Q: Which of the following interleukins is characteristically produced in a TH1 response?

IL-2. ### Explanation The differentiation of **CD4+ T-helper cells** into specific subsets (Th1, Th2, Th17) is a fundamental concept in immunology. The choice of subset depends on the cytokine environment and determines the type of immune response generated. **Why Option A (IL-2) is Correct:** The **Th1 response** is primarily responsible for **cell-mediated immunity** and defense against intracellular pathogens (e.g., *M. tuberculosis*). Th1 cells characteristically produce **IL-2**, **IFN-γ** (Interferon-gamma), and **TNF-β**. * **IL-2** acts as a potent T-cell growth factor, promoting the clonal expansion of T-cells. * **IFN-γ** activates macrophages and stimulates B-cells to produce IgG (opsonizing antibodies). **Why the Other Options are Incorrect:** Options B, C, and D are characteristic of a **Th2 response**, which mediates **humoral immunity** and defense against helminths/allergens: * **IL-4:** Induces B-cell class switching to **IgE** and promotes further Th2 differentiation. * **IL-5:** Responsible for **eosinophil** activation and recruitment. * **IL-10:** An **anti-inflammatory** cytokine that inhibits Th1 responses by suppressing IL-12 production from macrophages. **High-Yield Clinical Pearls for NEET-PG:** * **Master Switch:** The transcription factor for Th1 is **T-bet**, while for Th2 it is **GATA-3**. * **Inducing Cytokine:** **IL-12** (from macrophages/DCs) is the primary driver for Th1 differentiation. * **Leprosy Link:** A strong **Th1 response** leads to Tuberculoid leprosy (contained), while a dominant **Th2 response** leads to Lepromatous leprosy (disseminated). * **Th17:** Produces **IL-17**; involved in fungal infections and autoimmune diseases.
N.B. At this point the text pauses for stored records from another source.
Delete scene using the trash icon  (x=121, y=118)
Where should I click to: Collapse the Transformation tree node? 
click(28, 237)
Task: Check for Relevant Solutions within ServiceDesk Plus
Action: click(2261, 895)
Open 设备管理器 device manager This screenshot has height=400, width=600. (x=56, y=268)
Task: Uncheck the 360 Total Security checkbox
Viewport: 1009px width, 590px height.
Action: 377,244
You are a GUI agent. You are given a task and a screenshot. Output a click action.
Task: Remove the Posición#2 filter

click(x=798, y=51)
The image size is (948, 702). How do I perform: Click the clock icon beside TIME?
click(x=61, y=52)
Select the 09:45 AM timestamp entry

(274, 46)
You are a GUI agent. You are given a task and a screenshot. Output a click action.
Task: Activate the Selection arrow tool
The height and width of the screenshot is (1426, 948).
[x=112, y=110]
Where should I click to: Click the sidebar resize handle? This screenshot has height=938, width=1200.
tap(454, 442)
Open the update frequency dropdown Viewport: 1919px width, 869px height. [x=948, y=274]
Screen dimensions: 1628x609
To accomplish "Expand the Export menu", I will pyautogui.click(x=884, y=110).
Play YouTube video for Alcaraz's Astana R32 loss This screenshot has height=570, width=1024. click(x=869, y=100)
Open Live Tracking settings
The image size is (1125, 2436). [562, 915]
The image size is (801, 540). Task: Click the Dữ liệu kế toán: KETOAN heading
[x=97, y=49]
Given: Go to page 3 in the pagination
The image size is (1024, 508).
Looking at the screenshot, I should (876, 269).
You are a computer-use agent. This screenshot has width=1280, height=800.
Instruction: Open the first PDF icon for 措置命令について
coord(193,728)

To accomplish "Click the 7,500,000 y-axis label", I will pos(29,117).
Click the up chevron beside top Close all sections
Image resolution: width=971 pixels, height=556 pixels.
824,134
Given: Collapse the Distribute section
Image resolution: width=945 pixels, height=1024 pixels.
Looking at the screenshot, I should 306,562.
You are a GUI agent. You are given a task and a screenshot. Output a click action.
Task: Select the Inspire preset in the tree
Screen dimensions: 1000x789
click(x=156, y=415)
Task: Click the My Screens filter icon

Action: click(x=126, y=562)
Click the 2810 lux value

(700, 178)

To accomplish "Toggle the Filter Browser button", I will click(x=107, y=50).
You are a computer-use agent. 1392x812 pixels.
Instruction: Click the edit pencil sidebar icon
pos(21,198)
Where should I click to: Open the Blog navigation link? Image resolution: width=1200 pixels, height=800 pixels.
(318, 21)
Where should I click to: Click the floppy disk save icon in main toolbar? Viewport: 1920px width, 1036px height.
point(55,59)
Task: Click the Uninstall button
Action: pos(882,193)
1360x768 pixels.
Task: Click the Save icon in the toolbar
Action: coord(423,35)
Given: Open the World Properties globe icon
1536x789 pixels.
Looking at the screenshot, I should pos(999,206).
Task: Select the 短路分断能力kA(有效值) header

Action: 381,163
Q: Which of the following is an example of type-III hypersensitivity?

Serum sickness. **Explanation:** **Type III Hypersensitivity** is an **immune-complex-mediated** reaction. It occurs when soluble antigen-antibody complexes (usually IgG or IgM) are not adequately cleared by the reticuloendothelial system. these complexes deposit in tissues (like blood vessel walls, joints, or kidneys), activate the complement system, and recruit neutrophils, leading to tissue damage and vasculitis. * **Serum Sickness (Option C):** This is the classic systemic example of Type III hypersensitivity. It occurs after the administration of foreign serum or certain drugs (e.g., penicillin). Symptoms typically appear 7–14 days later and include fever, rash, polyarthritis, and glomerulonephritis due to widespread immune complex deposition. **Analysis of Incorrect Options:** * **A. Contact Dermatitis:** This is a **Type IV (Delayed-type)** hypersensitivity reaction mediated by T-cells (CD4+ and CD8+), not antibodies. * **B. Hemolytic Anemia:** This is a **Type II (Cytotoxic)** hypersensitivity reaction where antibodies (IgG/IgM) bind directly to antigens on the surface of red blood cells, leading to their destruction. * **D. Goodpasture Syndrome:** This is also a **Type II** reaction. It involves anti-GBM antibodies binding to the basement membranes of the lungs and kidneys (fixed antigens). **High-Yield Clinical Pearls for NEET-PG:** * **Mnemonic for Hypersensitivity (ACID):** **A**naphylactic (I), **C**ytotoxic (II), **I**mmune-Complex (III), **D**elayed (IV). * **Type III Examples:** Systemic Lupus Erythematosus (SLE), Post-streptococcal glomerulonephritis (PSGN), Arthus reaction, and Farmer’s Lung. * **Key Difference:** In Type II, antibodies bind to **fixed cell-surface antigens**; in Type III, antibodies bind to **soluble antigens** in the circulation.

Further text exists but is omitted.